Most of the talk in enterprise architecture circles is about business-IT alignment. By which I take it that we mean that IT should not prevent the rest of the organisation’s attempts to meet its goals, follow its strategies and deliver its outcomes. Or, more strongly, that IT should directly contribute and support the rest of the organisations attempts to follow the strategies, meet the goals, and deliver the outcomes. These are laudable aims, but to my mind if we pursue this too narrowly we may miss the bigger issue: there is no use seeking business-IT alignment if we don’t have business-business alignment. In other words, you cannot achieve business-IT alignment, if the business is not aligned with itself. If different parts of the business are not aligned we will find we don’t have IT aligned with itself causing conflict and inefficiencies; parts of IT may well be aligned with parts of the business, it will necessarily come into conflict with those other parts of the business that are in conflict with the first part of the organisation we have been focussing on.

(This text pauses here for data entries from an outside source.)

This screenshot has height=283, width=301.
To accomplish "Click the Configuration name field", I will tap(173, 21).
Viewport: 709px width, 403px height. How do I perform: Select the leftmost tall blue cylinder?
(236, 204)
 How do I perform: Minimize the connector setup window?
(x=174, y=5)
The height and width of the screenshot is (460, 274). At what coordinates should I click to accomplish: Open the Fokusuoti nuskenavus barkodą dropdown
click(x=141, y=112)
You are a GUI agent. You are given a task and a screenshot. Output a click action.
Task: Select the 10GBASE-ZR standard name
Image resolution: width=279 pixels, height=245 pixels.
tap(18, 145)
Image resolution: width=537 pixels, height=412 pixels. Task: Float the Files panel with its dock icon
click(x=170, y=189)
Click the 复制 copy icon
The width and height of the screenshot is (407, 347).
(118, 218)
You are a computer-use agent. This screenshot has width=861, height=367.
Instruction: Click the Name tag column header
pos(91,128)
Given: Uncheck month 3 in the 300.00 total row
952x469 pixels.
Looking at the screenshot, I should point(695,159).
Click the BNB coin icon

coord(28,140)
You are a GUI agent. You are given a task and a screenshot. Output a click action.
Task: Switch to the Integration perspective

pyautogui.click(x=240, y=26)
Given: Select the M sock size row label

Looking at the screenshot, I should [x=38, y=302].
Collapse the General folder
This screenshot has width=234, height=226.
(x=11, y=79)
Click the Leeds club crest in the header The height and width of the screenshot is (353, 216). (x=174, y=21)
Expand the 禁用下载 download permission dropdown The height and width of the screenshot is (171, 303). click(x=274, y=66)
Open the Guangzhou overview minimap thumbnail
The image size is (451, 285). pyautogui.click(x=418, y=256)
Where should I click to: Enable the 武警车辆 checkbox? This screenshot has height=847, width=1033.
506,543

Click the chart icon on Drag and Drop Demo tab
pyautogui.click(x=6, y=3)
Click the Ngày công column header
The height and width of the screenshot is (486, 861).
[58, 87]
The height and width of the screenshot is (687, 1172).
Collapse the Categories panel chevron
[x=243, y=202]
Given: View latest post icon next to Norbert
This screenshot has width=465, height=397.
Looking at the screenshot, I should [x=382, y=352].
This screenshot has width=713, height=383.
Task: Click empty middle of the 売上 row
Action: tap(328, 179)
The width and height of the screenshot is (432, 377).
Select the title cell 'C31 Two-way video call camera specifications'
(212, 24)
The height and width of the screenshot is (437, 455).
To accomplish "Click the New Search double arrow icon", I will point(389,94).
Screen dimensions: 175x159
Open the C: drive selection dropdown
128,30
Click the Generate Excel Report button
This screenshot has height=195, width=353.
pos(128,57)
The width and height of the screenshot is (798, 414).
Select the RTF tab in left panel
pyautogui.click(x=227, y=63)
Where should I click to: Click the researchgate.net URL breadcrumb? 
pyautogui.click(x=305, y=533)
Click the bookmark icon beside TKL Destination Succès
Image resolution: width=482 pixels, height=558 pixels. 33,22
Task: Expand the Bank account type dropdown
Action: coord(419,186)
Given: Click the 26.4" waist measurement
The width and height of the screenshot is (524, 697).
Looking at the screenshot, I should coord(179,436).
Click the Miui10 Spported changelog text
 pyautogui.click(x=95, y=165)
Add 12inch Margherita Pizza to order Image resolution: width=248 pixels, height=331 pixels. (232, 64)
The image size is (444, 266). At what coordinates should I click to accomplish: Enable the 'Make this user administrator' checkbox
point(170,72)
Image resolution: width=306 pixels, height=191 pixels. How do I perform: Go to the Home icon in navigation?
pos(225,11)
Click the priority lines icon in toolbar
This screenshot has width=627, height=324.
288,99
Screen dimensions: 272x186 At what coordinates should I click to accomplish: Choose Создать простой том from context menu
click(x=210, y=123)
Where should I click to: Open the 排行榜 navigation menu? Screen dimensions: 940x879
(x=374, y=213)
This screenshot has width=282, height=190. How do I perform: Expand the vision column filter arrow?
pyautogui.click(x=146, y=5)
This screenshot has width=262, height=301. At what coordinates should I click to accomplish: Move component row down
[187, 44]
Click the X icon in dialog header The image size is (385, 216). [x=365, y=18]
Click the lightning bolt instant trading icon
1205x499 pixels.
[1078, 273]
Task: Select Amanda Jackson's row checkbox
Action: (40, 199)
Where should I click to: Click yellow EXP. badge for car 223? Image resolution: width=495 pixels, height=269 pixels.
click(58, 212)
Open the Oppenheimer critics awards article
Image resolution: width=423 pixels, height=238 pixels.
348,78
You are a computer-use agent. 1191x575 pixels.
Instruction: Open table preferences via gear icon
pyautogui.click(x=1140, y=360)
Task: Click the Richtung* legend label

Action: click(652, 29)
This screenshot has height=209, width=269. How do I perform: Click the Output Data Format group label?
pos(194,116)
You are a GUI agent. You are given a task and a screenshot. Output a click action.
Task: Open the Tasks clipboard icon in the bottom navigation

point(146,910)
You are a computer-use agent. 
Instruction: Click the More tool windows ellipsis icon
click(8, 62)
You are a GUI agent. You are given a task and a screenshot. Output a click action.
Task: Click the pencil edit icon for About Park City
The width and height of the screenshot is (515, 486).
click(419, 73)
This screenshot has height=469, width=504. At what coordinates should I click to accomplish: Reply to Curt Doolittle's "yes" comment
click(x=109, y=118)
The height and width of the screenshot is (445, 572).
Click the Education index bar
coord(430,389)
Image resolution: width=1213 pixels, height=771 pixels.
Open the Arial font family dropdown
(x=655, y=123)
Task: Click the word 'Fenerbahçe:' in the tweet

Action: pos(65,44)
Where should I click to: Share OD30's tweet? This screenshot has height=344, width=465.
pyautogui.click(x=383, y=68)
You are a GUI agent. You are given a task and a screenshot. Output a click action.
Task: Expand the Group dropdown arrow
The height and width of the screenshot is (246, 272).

For example, I have worked for organisations where two parts of the organisation were developing products that weren’t aligned – they were in effect competitors, with overlapping value propositions, different means of delivery and different roadmaps. Therefore the two parts of IT looking to deliver the supporting IT infrastructure for these products couldn’t figure out how to align and support one another. We had external customers asking us how to make sense of the two products – and which of the two products they should use in order to achieve the business outcome we sought. In this case the overall organisation could have made much better use of its money by just developing one of these two products.
In another organisation, different business units refused to share the same common back-office application as this would lead to them “losing control”. This went against overarching directives from the executive to use common systems to reduce duplication and cost. This lead to conflicts between IT and one part of the business (departments – which funded projects) as IT sought to align with the executive. in other scenarios IT staff came into conflict with one another, as some staff sided with the departmental objectives (delivery, lower cost to the business unit) while other staff sided with the executive (lower cost to the company as a whole, greater overall business agility).
So, is business-IT alignment what you really want? Is it really attainable? Or is business-business alignment the key thing? And is that attainable? I don’t think that this is a profound observation, just a warning. While we are off ensuring that IT is supporting the objectives of the business, we may be missing the more important prize of ensuring that all the different parts of the business are supporting its objectives. I take it that this is the real value proposition of business architecture.
This post was based on some thoughts generated during a discussion with Nick Malik that was hosted by Microsoft.